» **WORK INSTRUCTIONS**
Return, word for word, the line containing "Task: Click the page" and every line after it through the last line of the records below.

Collected data:

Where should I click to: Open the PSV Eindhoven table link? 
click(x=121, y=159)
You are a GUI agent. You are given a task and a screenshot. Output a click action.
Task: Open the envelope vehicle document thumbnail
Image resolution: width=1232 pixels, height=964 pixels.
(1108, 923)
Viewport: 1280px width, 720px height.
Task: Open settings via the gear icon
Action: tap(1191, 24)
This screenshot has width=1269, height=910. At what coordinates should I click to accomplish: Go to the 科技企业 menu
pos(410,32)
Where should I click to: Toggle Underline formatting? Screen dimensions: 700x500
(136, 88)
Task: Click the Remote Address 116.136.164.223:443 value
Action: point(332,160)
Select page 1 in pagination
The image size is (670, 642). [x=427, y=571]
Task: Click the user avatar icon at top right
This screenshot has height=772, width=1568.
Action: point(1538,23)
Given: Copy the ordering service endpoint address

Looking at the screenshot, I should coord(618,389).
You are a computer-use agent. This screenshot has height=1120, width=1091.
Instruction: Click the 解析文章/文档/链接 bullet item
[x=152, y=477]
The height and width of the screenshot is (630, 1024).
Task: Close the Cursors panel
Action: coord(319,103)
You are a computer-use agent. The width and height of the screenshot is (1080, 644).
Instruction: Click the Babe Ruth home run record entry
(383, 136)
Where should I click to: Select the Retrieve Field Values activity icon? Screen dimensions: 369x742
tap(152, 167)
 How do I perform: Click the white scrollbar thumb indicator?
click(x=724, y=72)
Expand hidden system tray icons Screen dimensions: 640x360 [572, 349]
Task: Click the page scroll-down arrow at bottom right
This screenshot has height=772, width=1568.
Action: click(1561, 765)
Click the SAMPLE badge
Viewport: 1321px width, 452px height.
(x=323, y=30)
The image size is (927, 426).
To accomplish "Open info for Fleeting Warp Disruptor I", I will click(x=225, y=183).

» **SOLVED PROBLEM**
Task: Click the page scroll-down arrow at bottom right
This screenshot has height=772, width=1568.
Action: click(1561, 765)
Click the SAMPLE badge
Viewport: 1321px width, 452px height.
(x=323, y=30)
The image size is (927, 426).
To accomplish "Open info for Fleeting Warp Disruptor I", I will click(x=225, y=183).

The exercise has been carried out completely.